1.78k stars 107 forks source link

Issues with Multimodal Inference Model Responses #44

Closed puar-playground closed 2 months ago

puar-playground commented 3 months ago

I tried to run multimodal inference following this demo code, but the model keeps responding with excuses such as:

I'm unable to meet that request. I must politely decline that, sorry. I'm sorry, but that's something I cannot do. I'm sorry, but I'm unable to comply with that request.

Has anyone else encountered this issue? I think it might be a mistake in how I loaded the model, but I followed every line of the instructions here:

https://github.com/facebookresearch/chameleon/blame/3356bda40896f73d8c8d03c19694ec1607c477ed/chameleon/inference/examples/multimodal_input.py#L9-L24

ericflo commented 3 months ago

I am seeing a similar thing. I thought it had to do with the VQGAN image encoder going haywire on certain inputs, but every once in a while a request fulfills successfully after a few refusals, so it seems the circuits are there. Things I've been trying: recognizing plants, food, OCR - not things that I'd consider dangerous. Wondering if there's a prompt strategy anyone's found that minimizes incorrect refusals.

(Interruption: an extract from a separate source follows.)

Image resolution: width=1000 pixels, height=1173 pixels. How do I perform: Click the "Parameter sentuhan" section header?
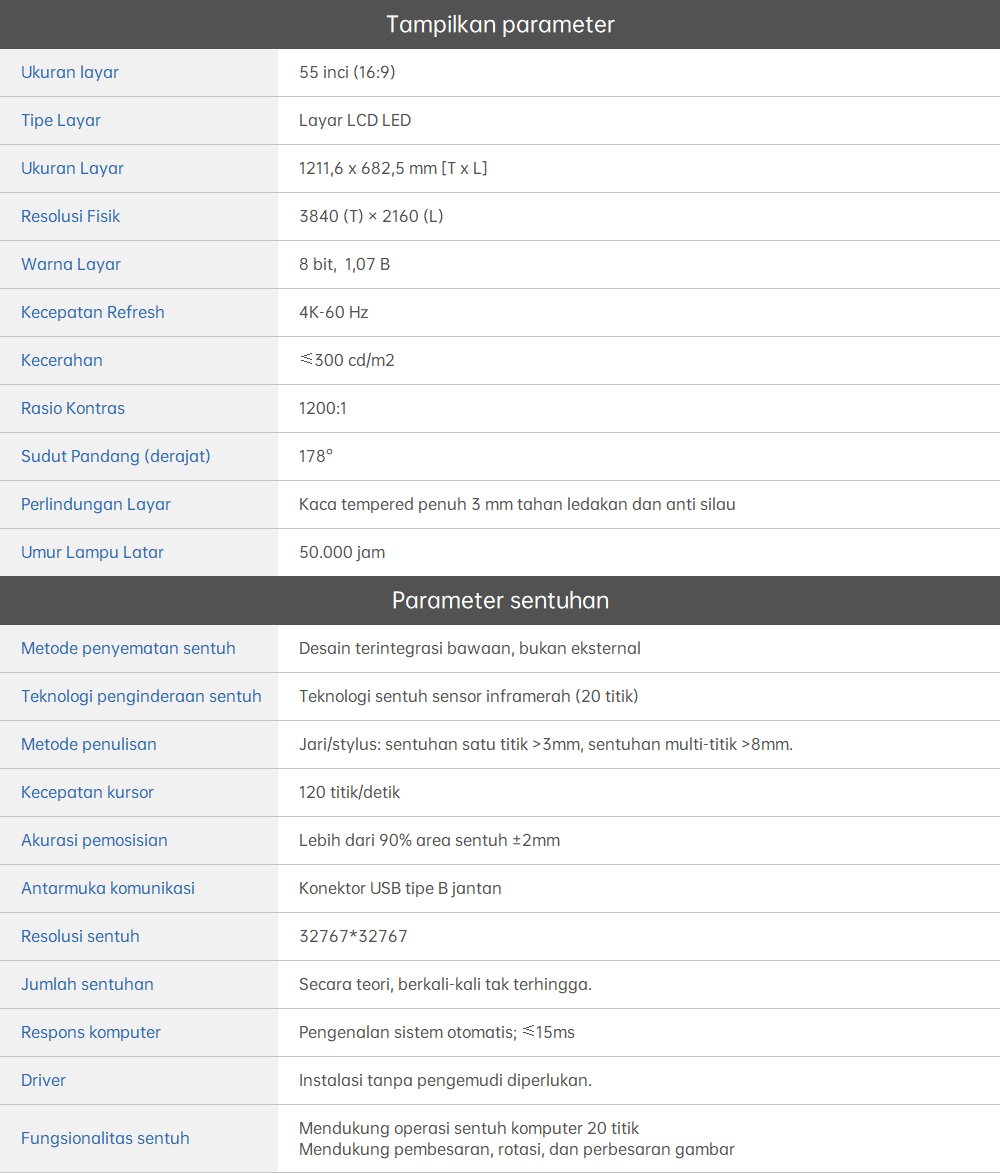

bks5881 commented 3 months ago

I have the same problem. I tried different prompts, but all have the same/similar response. :/ Edit: i was able to get simple responses like, "What language is in the image?" -> although incorrectly. I wanted to perform OCR tasks and see how it performed. Any help on what kind of prompts works? i tried prompts that work fine for llama2 and llama3 , llava1.6, but here all I get it is "Sorry i cannot blah blah" .

jacobkahn commented 2 months ago

Question scope generally needs to be pared down to reduce the likelihood that the model will refuse to answer, i.e. more specific questions about an image that are aren't open-ended.